Activity
Repeat each entry below without omitting a single word.

Records shown
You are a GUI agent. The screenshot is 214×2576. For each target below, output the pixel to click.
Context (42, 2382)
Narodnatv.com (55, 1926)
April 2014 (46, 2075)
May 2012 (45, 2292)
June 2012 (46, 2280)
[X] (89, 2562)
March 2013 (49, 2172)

Reply
You are a GUI agent. The screenshot is 214×2576. For each target below, output the pixel to click.
Context (42, 2382)
Narodnatv.com (55, 1926)
April 2014 (46, 2075)
May 2012 (45, 2292)
June 2012 (46, 2280)
[X] (89, 2562)
March 2013 (49, 2172)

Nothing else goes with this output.